One of the reasons I haven’t been posting much is because I am preparing for comprehensive exams (I don’t think they’re called comps at my university, but whatever), and I’m also sorting out a large move across Canada. My to-do list is massive, but I need to prioritize. Anyway, one of my exams will be on Islamic terrorism, and I’m just now stopping the literature review to begin writing answers to potential questions.
Quite a bit of the terrorism scholarship breaks down into two streams: apologetics and polemics, the latter being viewed with derision by the former. In both cases, however, scholars seem to want to avoid addressing the role of ideology. I’m not the first person to notice this, and it seems to be a bigger problem in the social sciences than you might think. I recently came across an article that I should have read at the beginning of my research, but that’s not how it worked out.
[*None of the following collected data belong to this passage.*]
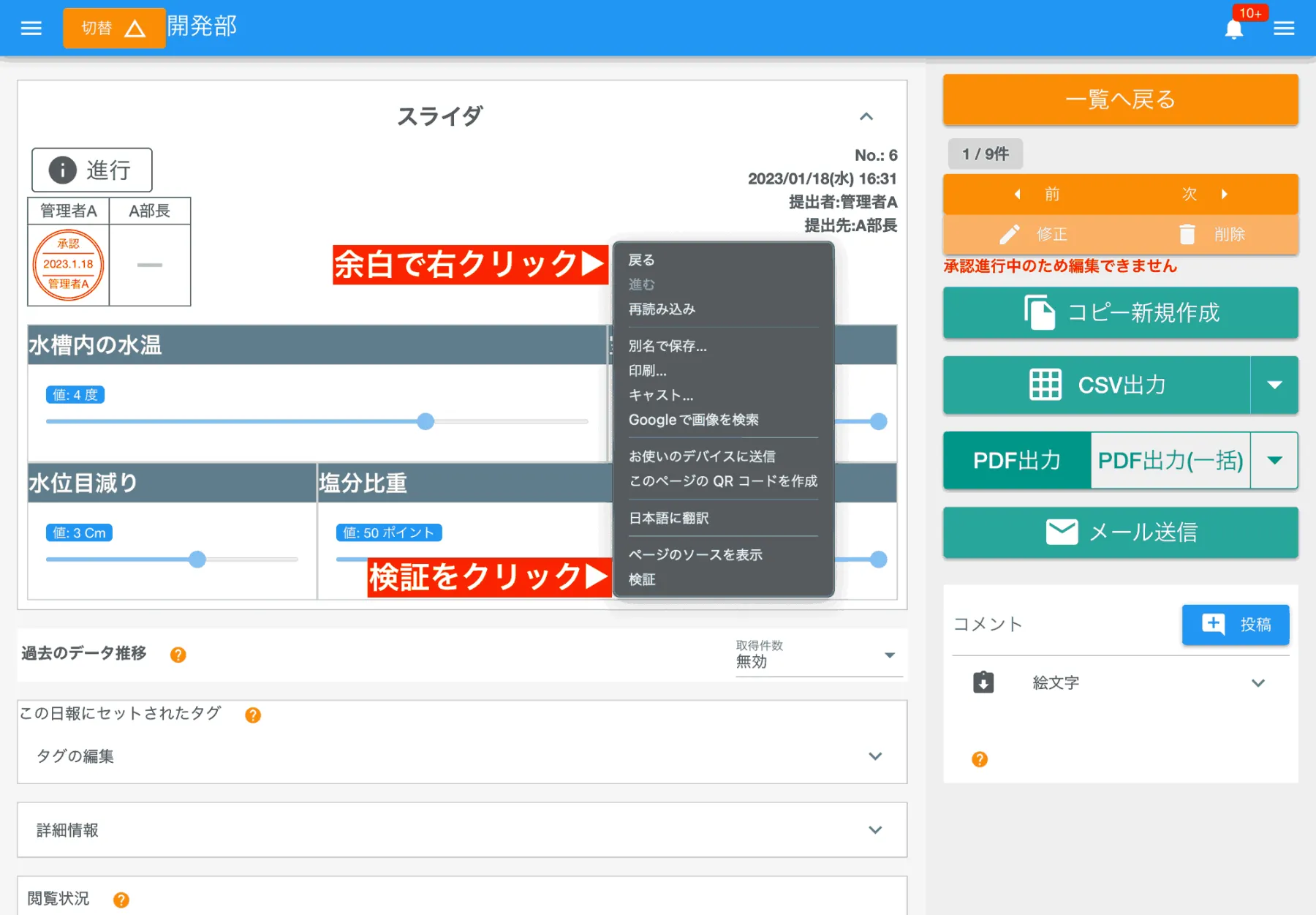
Task: Click the 次 navigation button
Action: tap(1189, 194)
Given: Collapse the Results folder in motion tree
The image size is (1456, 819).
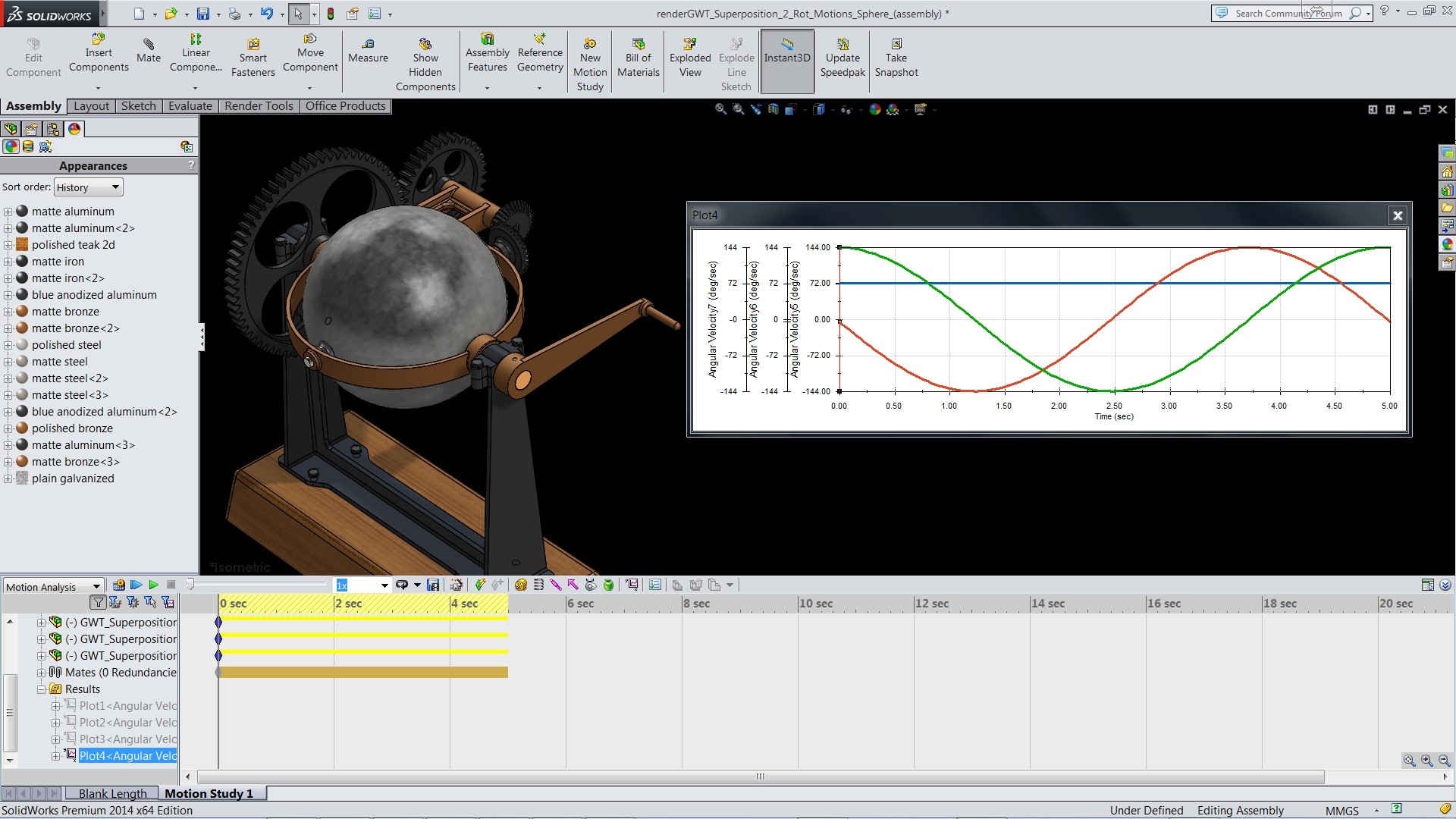Looking at the screenshot, I should pyautogui.click(x=42, y=689).
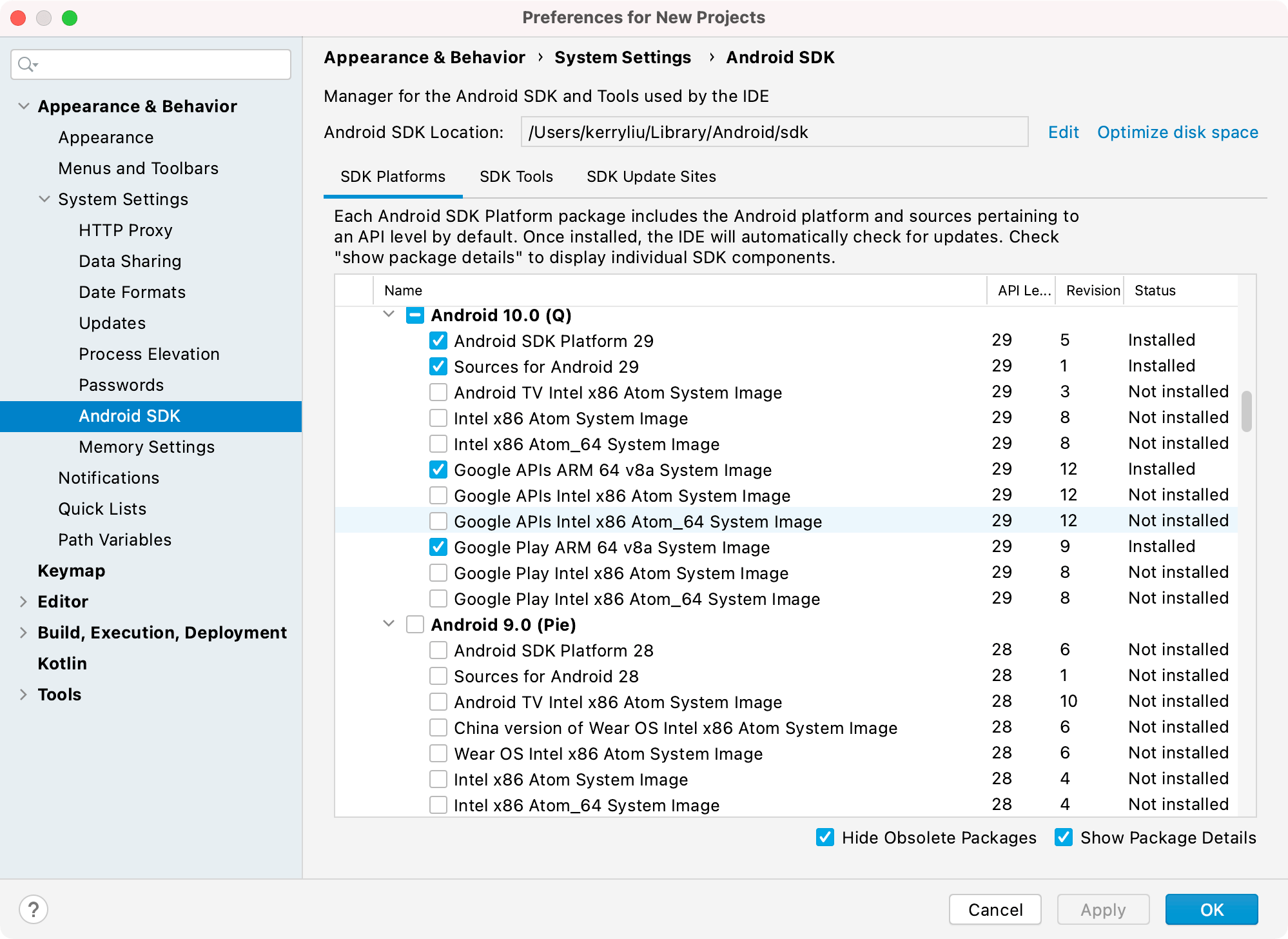Click Edit next to SDK location
The width and height of the screenshot is (1288, 939).
point(1063,132)
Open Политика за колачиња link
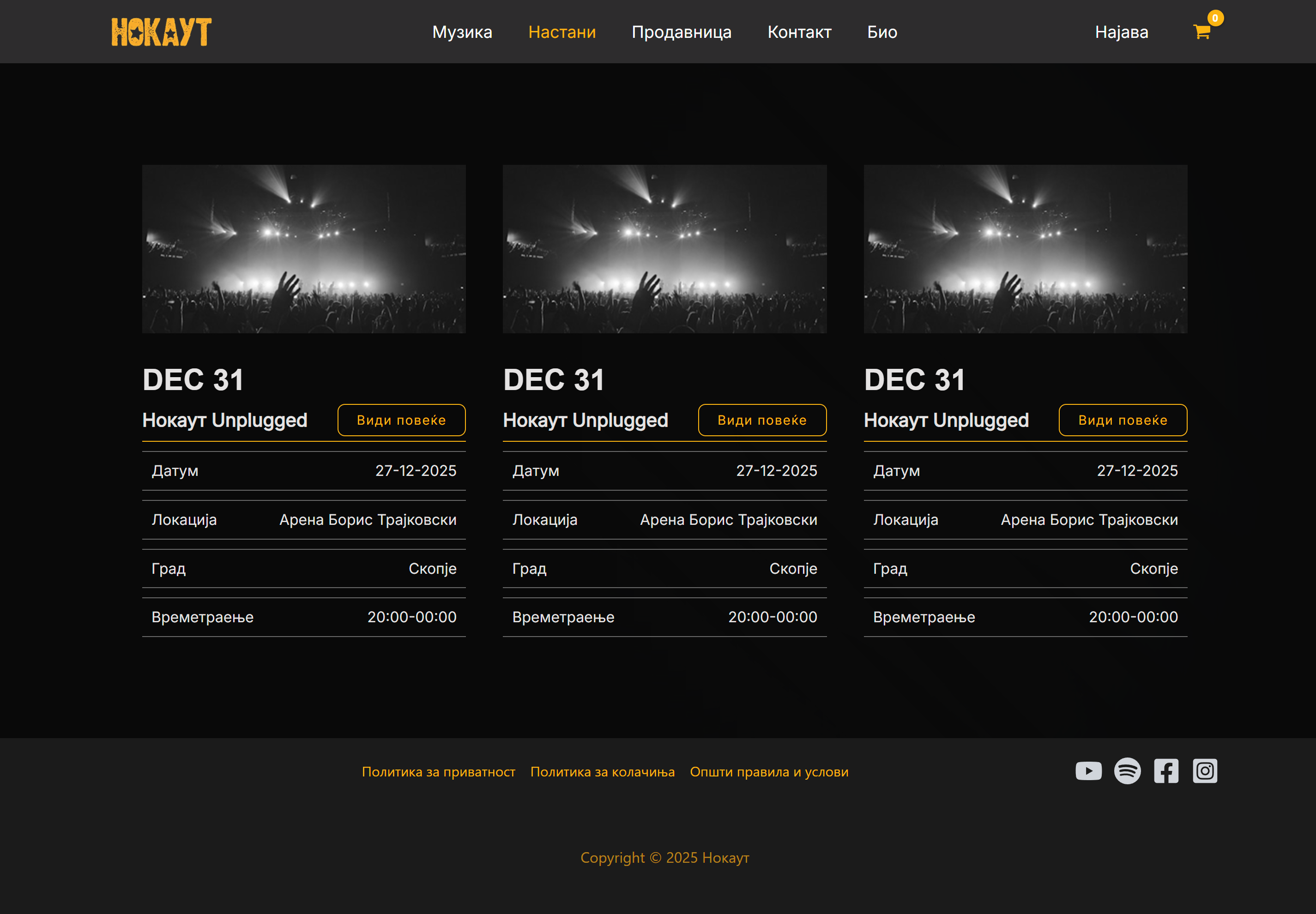1316x914 pixels. (x=602, y=772)
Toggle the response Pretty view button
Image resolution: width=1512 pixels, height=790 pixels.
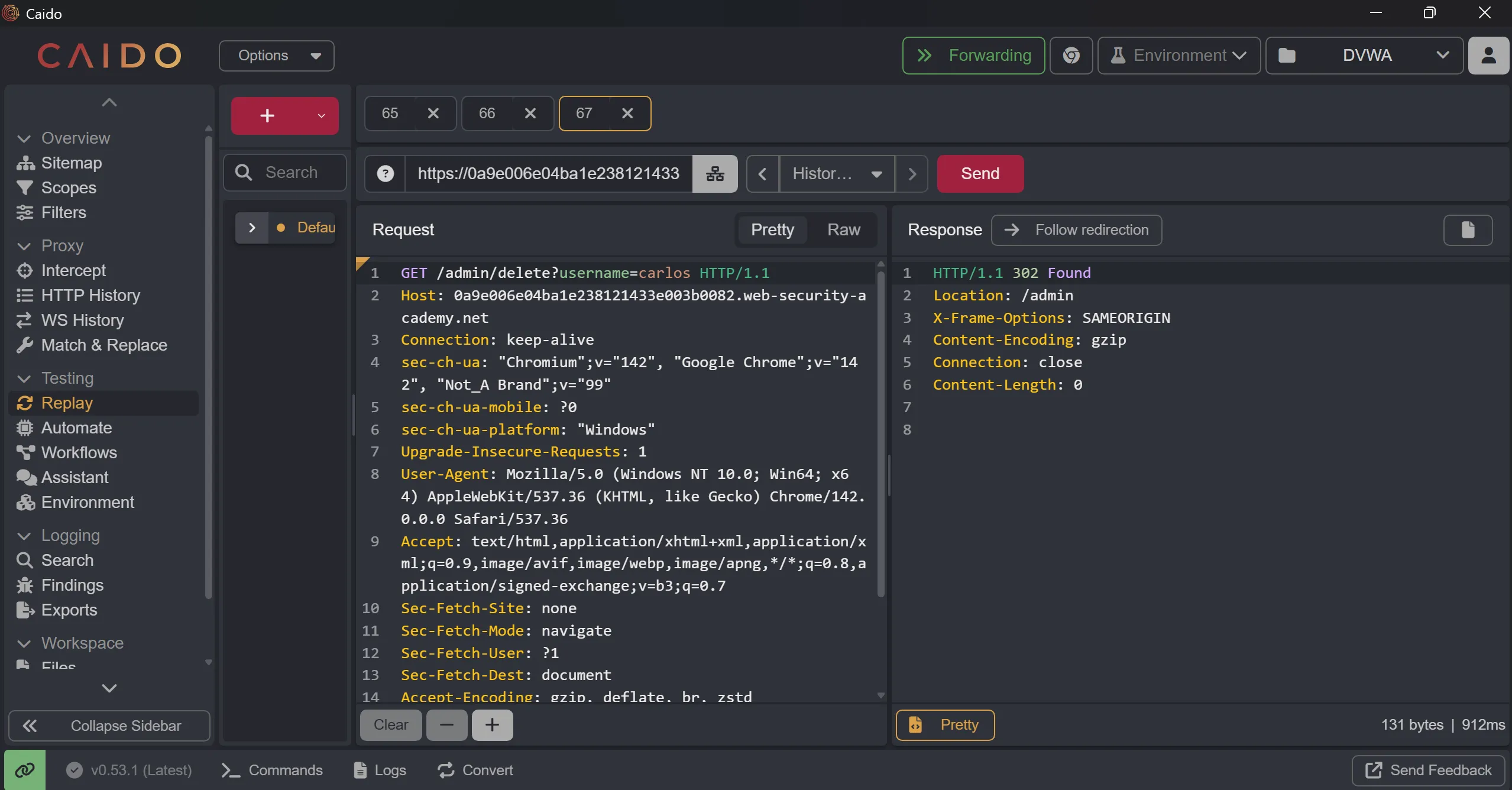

Pamela Oliver and Hank Johnston have written, I think, a brilliant critique of contemporary social movement research, and I think their criticisms apply to much of the social sciences right now. Below, you will find the abstract and some info about where you can get the article:
Frame theory is often credited with ‘bringing ideas back in’ to the study of social movements, but frames are not the only useful ideational concepts. In particular, the older, more politicized concept of ideology needs to be used in its own right and not recast as a frame. Frame theory is rooted in linguistic studies of interaction, and points to the way shared assumptions and meanings shape the interpretation of any particular event. Ideology theory is rooted in politics and the study of politics, and points to coherent systems of ideas which provide theories of society coupled with value commitments and normative implications for promoting or resisting social change. Ideologies can function as frames, but there is more to ideology than framing. Frame theory offers a relatively shallow conception of the transmission of political ideas as marketing and resonating, while a recognition of the complexity and depth of ideology points to the social construction processes of thinking, reasoning, educating, and socializing. Social movements can only be understood by genuinely linking social psychological and political sociology concepts and traditions, not by trying to rename one group in the language of the other.
Oliver, P. E., & Johnston, H. (2000). What a good idea! Ideologies and frames in social movement research. Mobilization: An International Quarterly, 5(1), 37-54.